I don't even remember his name. . .
Re: Dirty Little Secrets...
Posted: Oct 27th, '11, 03:31
by HanafuruLove
I can fix this! I can maintain control! Knowing the problem makes it easier to tackle!
....Yeah RIGHT. Why did I ever think I'd be able to fix anything? I'm going to be stuck in the middle of this forever.
Re: Dirty Little Secrets...
Posted: Oct 27th, '11, 03:43
by Kizuki_Utaku
Why do you scold me? I'm not the spawn of the devil. . . I'm your daughter. . . Don't you love me anymore? I can't call you "Mommy" anymore. . . Daddy doesn't want to remember I exist. . .
Do you not love me anymore, Mom? Dad? Where are you when I need you? [youtube]http://www.youtube.com/watch?v=wLgqx9Aez_4&feature=related[/youtube]
I love you so much, it hurts to breathe sometimes. I waited for you for over five years. In the end, I gave up. It finally became clear you didn't want me. I gave up everything for you. I love you. As soon as I found someone new, you decided you wanted me. Why? Why did you do this to me? If all it took for you to realize your feelings was for me to date someone else, why did you wait for FIVE YEARS?!

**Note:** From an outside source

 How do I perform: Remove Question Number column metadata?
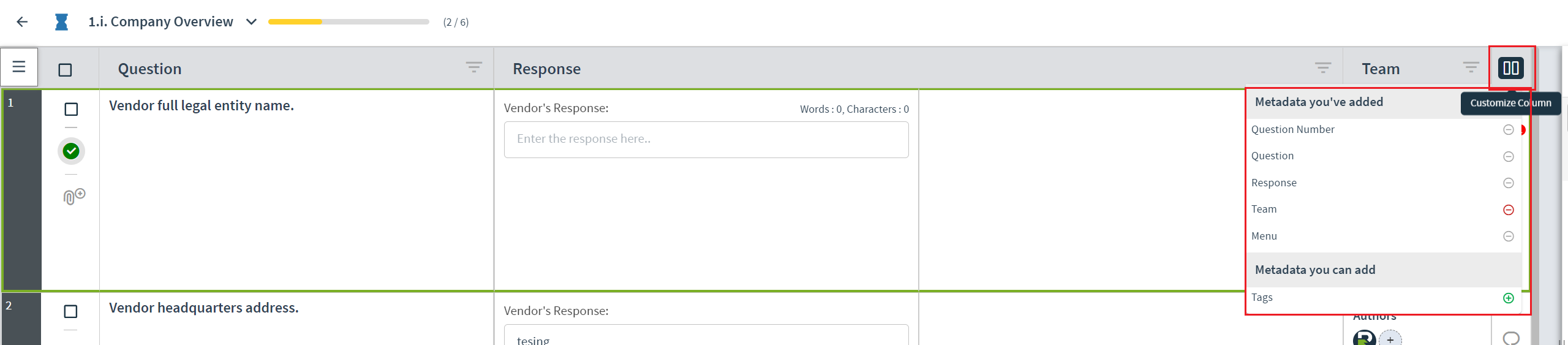[1509, 130]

I broke the glass for you, but you never came through. I've lost all of my limbs. When my heart was the last thing to break the glass was when you came to me. I have nothing to giveyou but my broken shell. I'm sorry. [youtube]http://www.youtube.com/watch?v=u9HWcFl41Xw&feature=related[/youtube]

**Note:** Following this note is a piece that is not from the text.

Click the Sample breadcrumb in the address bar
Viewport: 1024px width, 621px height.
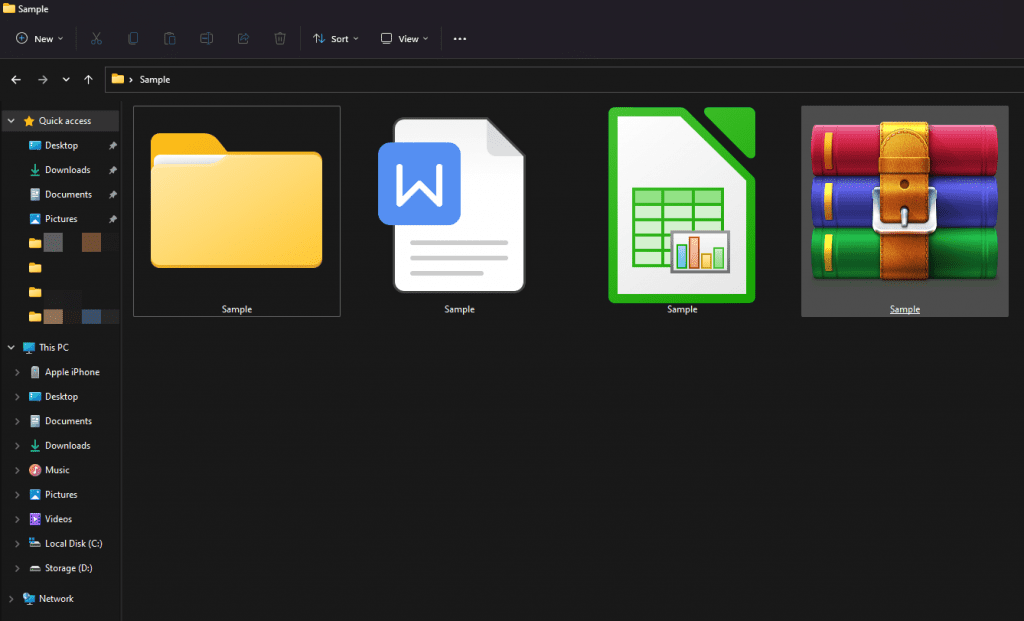click(153, 79)
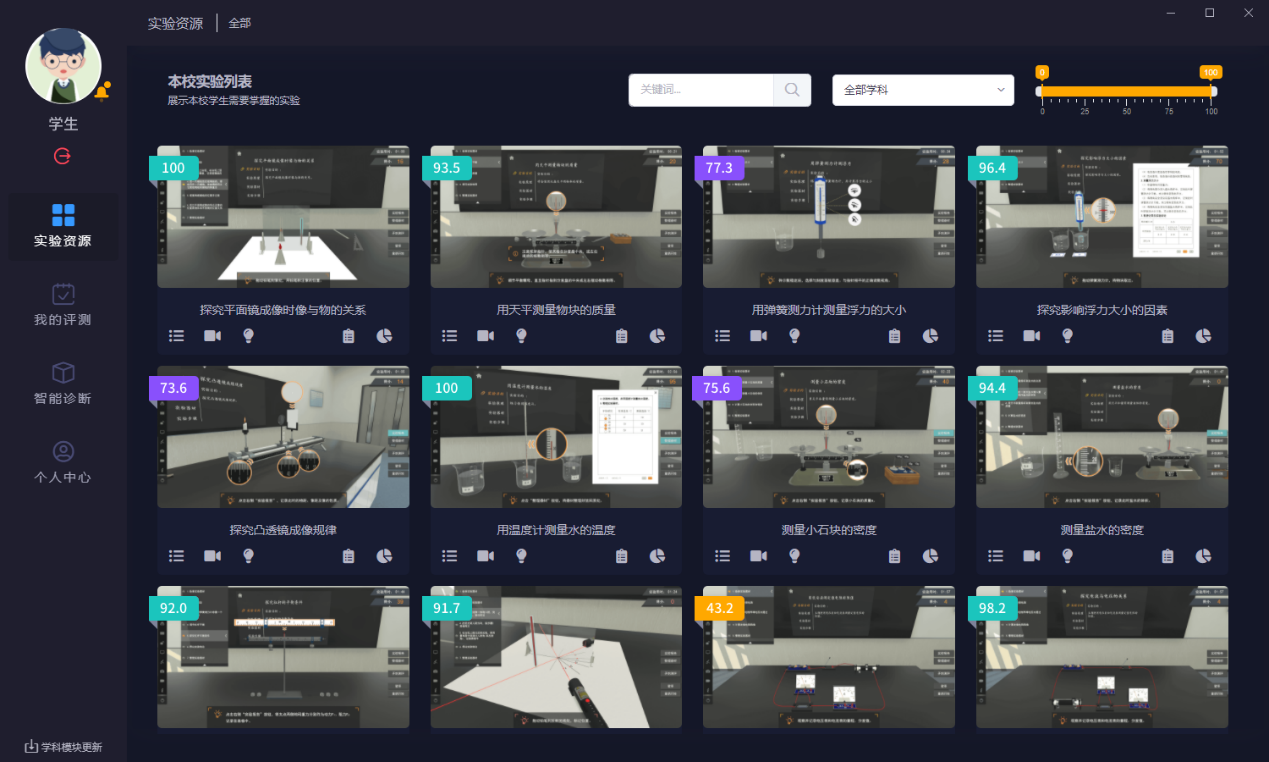
Task: Open clipboard report for 探究影响浮力大小的因素
Action: pos(1167,336)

You helped me to see everything in a new perspective. I love you. But. . . Why do you still try to take away what's most important to me?
Re: Dirty Little Secrets...
Posted: Oct 28th, '11, 04:07
by damuleofladyceres
..I don't want to be the reason you won't talk to her it makes me upset that you would even say that.
Re: Dirty Little Secrets...
Posted: Oct 28th, '11, 06:03
by HanafuruLove
Oh god...why did I have to remember him now? Why did I have to remember him AT ALL? That was like a kick in the stomach...
And then there's you. Killing off the memories would mean killing off you. I don't want to end you, but I don't see any other way out. The more I try and the less it works the more I question trying this at all. I can't seem to let you go. I don't know what I want.
Re: Dirty Little Secrets...
Posted: Oct 30th, '11, 01:10
by moonlight_sonata
I wish I had a new body a better one to. One that I dont have deal with so much pain.One when it doesn't hurt to walk or hurt to hold my arms up. A body free from my HS. I wonder if god hates me sometimes........
Re: Dirty Little Secrets...
Posted: Oct 30th, '11, 06:44
by HanafuruLove
I wish every day was like this. This is what it means to be happy, but it comes a long so rarely. I don't want it to end...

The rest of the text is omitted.